_Work required_
Please reproduce the data below word for word, leaving out the pictures.

--- BEGIN ---

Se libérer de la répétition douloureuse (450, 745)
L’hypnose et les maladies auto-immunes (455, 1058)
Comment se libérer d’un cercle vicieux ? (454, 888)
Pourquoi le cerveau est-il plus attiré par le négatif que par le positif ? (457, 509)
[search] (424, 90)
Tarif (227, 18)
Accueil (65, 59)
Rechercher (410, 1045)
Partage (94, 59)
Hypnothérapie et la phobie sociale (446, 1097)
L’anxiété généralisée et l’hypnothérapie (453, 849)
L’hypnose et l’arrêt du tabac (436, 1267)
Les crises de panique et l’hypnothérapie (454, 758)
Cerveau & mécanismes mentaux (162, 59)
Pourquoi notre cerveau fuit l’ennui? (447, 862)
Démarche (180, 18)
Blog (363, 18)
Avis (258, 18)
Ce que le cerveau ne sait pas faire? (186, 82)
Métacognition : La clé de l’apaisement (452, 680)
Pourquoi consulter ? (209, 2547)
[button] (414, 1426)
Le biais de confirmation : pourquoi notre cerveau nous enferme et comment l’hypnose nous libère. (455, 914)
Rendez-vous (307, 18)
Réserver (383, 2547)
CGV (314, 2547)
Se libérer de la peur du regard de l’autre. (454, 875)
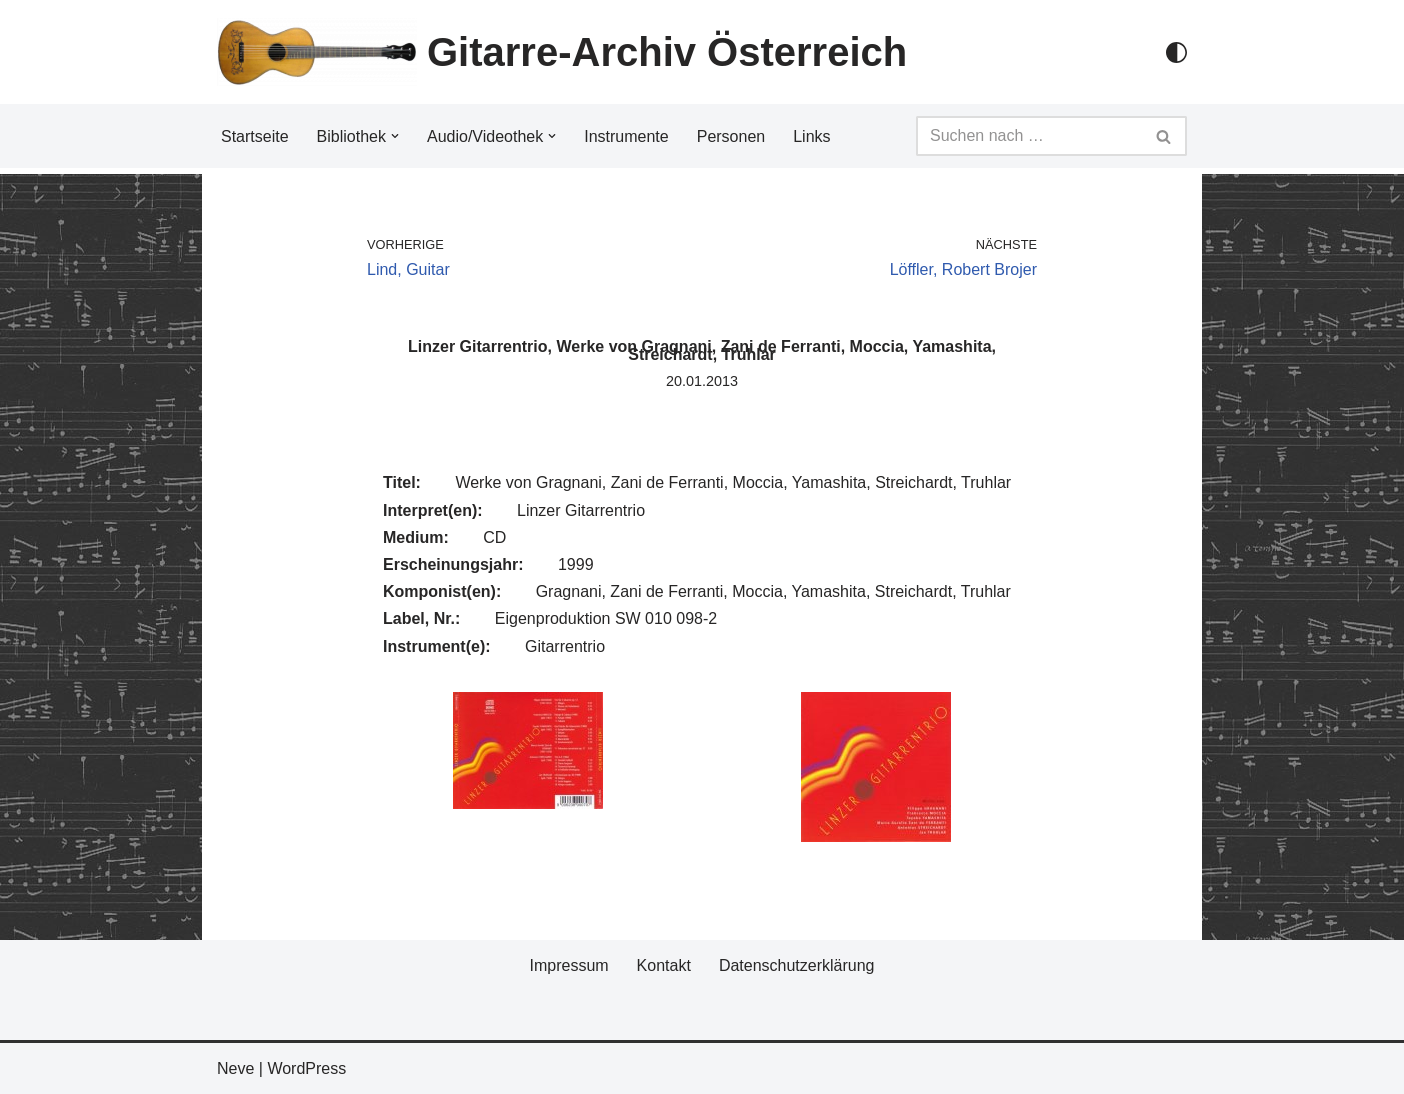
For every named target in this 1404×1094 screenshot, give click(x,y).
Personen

--- END ---

_Written answer_
Se libérer de la répétition douloureuse (450, 745)
L’hypnose et les maladies auto-immunes (455, 1058)
Comment se libérer d’un cercle vicieux ? (454, 888)
Pourquoi le cerveau est-il plus attiré par le négatif que par le positif ? (457, 509)
[search] (424, 90)
Tarif (227, 18)
Accueil (65, 59)
Rechercher (410, 1045)
Partage (94, 59)
Hypnothérapie et la phobie sociale (446, 1097)
L’anxiété généralisée et l’hypnothérapie (453, 849)
L’hypnose et l’arrêt du tabac (436, 1267)
Les crises de panique et l’hypnothérapie (454, 758)
Cerveau & mécanismes mentaux (162, 59)
Pourquoi notre cerveau fuit l’ennui? (447, 862)
Démarche (180, 18)
Blog (363, 18)
Avis (258, 18)
Ce que le cerveau ne sait pas faire? (186, 82)
Métacognition : La clé de l’apaisement (452, 680)
Pourquoi consulter ? (209, 2547)
[button] (414, 1426)
Le biais de confirmation : pourquoi notre cerveau nous enferme et comment l’hypnose nous libère. (455, 914)
Rendez-vous (307, 18)
Réserver (383, 2547)
CGV (314, 2547)
Se libérer de la peur du regard de l’autre. (454, 875)
For every named target in this 1404×1094 screenshot, give click(x,y).
Personen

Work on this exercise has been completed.